Materyalist odakların Türkiyeyi bölme planlarına
nasıl bir karşılık verilecektir? Bu konuda hangi strateji belirleyici olacak, bu stratejinin fikri altyapısı
nasıl oluşturulacaktır? Bu soruların cevaplarının net bir biçimde ortaya konması gerekmektedir.
Bu cevaplar verilirken
göz önünde bulundurulması gereken çok önemli bir gerçek daha vardır ki; o da günümüzde Türk dünyasının
ortak bir özlemi ve ideali olduğudur. Bu ideal BÜYÜK TÜRKİYE idealidir. Türkiyenin tarihin kendisine yüklediği
liderlik misyonunu yeniden canlandırarak, tüm Müslüman Türk dünyasını tek bir çatı altında toplaması
bugün çeşitli devlet adamlarından stratejistlere, akademisyenlerden tarihçilere her kesimden insanın yoğun
bir biçimde dile getirdiği bir özlem haline gelmiştir.

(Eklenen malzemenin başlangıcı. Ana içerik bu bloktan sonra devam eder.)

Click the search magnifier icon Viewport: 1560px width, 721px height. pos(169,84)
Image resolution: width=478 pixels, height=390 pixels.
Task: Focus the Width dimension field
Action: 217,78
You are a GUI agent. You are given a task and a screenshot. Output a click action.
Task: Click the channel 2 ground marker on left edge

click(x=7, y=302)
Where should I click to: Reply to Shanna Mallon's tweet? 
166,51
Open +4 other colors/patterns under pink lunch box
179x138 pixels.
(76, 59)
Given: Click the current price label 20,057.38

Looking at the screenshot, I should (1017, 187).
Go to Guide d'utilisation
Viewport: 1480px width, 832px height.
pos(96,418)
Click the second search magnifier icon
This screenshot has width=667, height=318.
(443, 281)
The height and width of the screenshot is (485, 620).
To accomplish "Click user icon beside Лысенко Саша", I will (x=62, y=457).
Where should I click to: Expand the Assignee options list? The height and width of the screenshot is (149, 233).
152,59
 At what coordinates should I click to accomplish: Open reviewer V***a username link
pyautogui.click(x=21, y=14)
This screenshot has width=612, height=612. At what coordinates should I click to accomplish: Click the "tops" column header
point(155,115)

Bu özlemi gerçekleştirebilmek
başta da belirttiğimiz üzere öncelikli olarak milli birliğimizin çok güçlü bir biçimde tesis edilmesi, ardından
da bu amaca yönelik somut adımlar atılması vesilesiyle mümkün olabilecektir. Peki bu şartlar altında
Büyük Türkiye ideali için izlenmesi gereken yol, atılması gereken adımlar ve yapılması şart
olan öncelikli işler nelerdir?
Türkiye'nin tarihin kendisine
yüklediği liderlik misyonunu yeniden canlandırarak, tüm Müslüman Türk dünyasını tek bir çatı altında
toplaması bugün çeşitli devlet adamlarından stratejistlere, akademisyenlerden tarihçilere her kesimden insanın
yoğun bir biçimde dile getirdiği bir özlem haline gelmiştir. | Büyük Türkiye İdeali İçin
1-Büyük Türkiye İçin İzlenmesi Gereken
Strateji, Büyüme Stratejisi Olmalıdır
* Türkiye, bölme girişimlerine büyüme
stratejisiyle cevap vermelidir. Birçok uzmana göre, Türkiye'nin elinde, bir ülkenin eline bin yılda bir geçecek bir fırsat
bulunmaktadır. Bu fırsat, "Türk Dünyası"dır. Örneğin Kıbrıs eski Osmanlı toprağıdır.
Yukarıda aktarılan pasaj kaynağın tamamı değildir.